::: EXCERPT
“If I could leave no stars I would!…I’ll be sure to tell all my family and friends about his rude [expletive] customer service…”
The above review (edited, of course) is real. It belongs to a family-owned restaurant that has been popular with MY family for years. And I can’t believe this person’s experience is true. It’s one bad review in a sea of better ones. But it’s not unique to this business. Sites like Yelp!, TripAdvisor, Google and Facebook make reviews not only easy to find, but difficult to manage. What’s a business owner to do?
Understand that some bad reviews are unavoidable.
According to research on the subject, a consumer is 21% more likely to leave a review after a bad experience than after a good one. Why? There are countless reasons for this, but a few common ones include:
- If a customer is disappointed, they may want to protect others from the same experience.
- If a customer believes they’ve been lied to, ignored or otherwise wronged, they may seek some sort of retribution against or reparations from the business.
- Sometimes, negative reviews are nefarious. I once had a client getting lots of negative reviews from people employed by a competitor. But that’s not typically the primary explanation for lots of negative reviews.
::::::
::: DATA SHOWN
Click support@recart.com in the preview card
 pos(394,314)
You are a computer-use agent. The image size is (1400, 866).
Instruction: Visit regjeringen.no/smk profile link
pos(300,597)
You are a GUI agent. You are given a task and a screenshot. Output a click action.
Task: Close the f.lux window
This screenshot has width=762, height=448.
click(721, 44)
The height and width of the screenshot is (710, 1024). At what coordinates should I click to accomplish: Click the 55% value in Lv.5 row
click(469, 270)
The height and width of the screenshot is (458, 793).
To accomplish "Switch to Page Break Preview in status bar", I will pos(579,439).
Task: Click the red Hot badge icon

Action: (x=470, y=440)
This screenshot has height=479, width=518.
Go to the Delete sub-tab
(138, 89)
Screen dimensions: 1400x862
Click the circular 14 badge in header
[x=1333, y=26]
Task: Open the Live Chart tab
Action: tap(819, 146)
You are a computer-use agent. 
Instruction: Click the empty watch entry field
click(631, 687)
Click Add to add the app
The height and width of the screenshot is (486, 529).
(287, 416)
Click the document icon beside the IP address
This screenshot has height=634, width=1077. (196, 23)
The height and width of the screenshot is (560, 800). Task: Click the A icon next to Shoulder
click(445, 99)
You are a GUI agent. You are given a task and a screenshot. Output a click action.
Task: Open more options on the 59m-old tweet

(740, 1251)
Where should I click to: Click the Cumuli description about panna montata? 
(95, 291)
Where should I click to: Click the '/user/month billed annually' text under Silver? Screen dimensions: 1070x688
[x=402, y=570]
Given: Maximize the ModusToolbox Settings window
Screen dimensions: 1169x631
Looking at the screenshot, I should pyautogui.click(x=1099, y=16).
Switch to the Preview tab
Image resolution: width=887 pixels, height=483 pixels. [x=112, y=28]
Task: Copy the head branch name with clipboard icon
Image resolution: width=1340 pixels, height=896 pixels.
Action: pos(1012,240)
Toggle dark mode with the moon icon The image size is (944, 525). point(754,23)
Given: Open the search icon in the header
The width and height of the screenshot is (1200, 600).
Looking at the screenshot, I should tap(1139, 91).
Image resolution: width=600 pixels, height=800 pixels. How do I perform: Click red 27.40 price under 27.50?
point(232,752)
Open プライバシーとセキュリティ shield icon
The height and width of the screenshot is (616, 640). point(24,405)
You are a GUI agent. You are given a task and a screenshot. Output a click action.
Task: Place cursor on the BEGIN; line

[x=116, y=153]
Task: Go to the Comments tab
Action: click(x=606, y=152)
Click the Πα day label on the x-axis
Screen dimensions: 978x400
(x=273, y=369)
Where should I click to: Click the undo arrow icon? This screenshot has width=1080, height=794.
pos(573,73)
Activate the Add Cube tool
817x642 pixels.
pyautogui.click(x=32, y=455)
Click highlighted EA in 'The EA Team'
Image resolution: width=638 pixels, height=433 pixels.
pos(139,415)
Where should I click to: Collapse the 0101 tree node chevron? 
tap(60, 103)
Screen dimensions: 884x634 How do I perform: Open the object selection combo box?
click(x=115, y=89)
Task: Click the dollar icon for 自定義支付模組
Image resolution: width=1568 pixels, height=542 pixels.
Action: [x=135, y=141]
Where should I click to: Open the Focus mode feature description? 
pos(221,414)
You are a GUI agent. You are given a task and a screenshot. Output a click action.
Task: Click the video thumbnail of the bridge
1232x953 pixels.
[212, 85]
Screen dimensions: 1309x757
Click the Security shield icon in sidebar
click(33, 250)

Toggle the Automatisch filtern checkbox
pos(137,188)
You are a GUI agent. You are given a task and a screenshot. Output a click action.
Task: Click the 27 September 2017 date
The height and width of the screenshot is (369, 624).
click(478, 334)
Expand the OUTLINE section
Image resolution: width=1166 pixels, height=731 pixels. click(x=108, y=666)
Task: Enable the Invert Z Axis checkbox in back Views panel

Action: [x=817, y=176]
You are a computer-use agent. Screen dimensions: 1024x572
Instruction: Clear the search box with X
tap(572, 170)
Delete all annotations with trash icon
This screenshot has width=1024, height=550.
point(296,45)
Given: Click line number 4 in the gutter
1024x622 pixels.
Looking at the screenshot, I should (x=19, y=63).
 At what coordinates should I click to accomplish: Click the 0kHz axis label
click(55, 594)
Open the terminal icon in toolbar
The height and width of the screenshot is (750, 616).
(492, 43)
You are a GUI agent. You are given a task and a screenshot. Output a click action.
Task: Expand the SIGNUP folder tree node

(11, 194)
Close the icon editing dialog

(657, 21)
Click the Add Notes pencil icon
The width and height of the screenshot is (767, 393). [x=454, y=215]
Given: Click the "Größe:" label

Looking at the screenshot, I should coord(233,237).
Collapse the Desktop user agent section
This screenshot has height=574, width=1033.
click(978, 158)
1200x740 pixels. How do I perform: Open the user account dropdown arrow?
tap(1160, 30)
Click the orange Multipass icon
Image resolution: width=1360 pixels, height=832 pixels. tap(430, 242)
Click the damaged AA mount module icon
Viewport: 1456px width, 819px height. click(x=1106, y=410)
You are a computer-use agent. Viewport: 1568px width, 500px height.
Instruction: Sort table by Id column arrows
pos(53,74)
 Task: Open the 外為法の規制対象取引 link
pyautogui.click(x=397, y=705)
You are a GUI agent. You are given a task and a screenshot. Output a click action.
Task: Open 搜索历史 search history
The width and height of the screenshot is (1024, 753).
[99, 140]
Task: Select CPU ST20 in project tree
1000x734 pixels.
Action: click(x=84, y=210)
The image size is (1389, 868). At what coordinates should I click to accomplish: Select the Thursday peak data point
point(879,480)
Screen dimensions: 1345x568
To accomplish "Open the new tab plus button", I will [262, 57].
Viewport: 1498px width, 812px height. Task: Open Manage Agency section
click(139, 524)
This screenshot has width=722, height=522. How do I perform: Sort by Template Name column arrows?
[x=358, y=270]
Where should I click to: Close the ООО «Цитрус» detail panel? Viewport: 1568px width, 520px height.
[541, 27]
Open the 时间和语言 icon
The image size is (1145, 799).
::::::
EXERCISE REQUIREMENTS: In the passage on bad reviews, how much more likely is a consumer to leave a review after a bad experience than after a good one? Rely only on the passage on bad reviews, not on the lines.

RESPONSE BELOW: 21% more likely.